ESTRATTO DEL DOCUMENTO:
Multipolarismo: illusione o nuovo assetto?

Il summit di Anchorage non è stato un episodio estemporaneo, ma la manifestazione scenica di un patto concepito da molto tempo, probabilmente da anni: Un disegno volto a neutralizzare la versione del “Grande Reset” e a restituire agli Stati una parvenza di sovranità, incastonata tuttavia all’interno di un Nuovo Ordine Mondiale multipolare. Sorge allora una domanda inevitabile: il multipolarismo rappresenta davvero una liberazione per i popoli o costituisce soltanto la redistribuzione delle sfere d’influenza tra superpotenze rivali? È emancipazione o nuova gabbia, dove le catene si moltiplicano, pur mutando forma e colore?

In questa prospettiva si colloca l’avvertenza di Lucio Caracciolo: multipolare non significa più libero, ma più complesso, con margini di autonomia che si aprono e si richiudono secondo la geometria variabile degli equilibri imperiali. Non è l’alba di una democrazia planetaria, bensì la riemersione del concerto delle potenze, con nuovi orchestrali ma con la stessa partitura di fondo. La scena di Anchorage, con la sua teatralità calibrata, conferma questa lettura: una regia occulta prova a costruire un equilibrio non già per i popoli, ma per i mercati, per i flussi energetici, per le architetture del potere finanziario.

Gli Stati arabi, il blocco dei BRICS, tra cui la Cina e l’India, leggono in questo processo l’occasione per affermare un ruolo più autonomo e per ridimensionare l’egemonia del dollaro, accelerando i progetti di dedollarizzazione e promuovendo valute alternative ancorate a materie prime e/o criptovalute di Stato. È la nuova grammatica delle relazioni internazionali: blockchain, metalli preziosi e stablecoin si offrono come strumenti di emancipazione monetaria, ma al contempo rischiano di diventare nuove catene dorate, strumenti di sorveglianza globale travestiti da libertà. L’illusione dell’oro digitale ripropone la tentazione del vitello d’oro di biblica memoria: ciò che promette emancipazione rischia di trasformarsi in culto idolatrico del dato e del codice.

VOCI RIPORTATE:
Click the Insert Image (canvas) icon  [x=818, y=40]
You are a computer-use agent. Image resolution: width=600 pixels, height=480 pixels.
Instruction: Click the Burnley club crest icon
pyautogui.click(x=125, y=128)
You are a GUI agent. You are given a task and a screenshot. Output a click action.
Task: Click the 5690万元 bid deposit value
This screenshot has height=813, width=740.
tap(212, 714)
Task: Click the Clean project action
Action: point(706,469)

DETTAGLI DEL COMPITO:
Nell'estratto sul multipolarismo, a chi è attribuita l'avvertenza secondo cui multipolare non significa più libero, ma più complesso? Le voci non hanno alcun ruolo in questo compito.

RISPOSTA COMPLETA:
Lucio Caracciolo.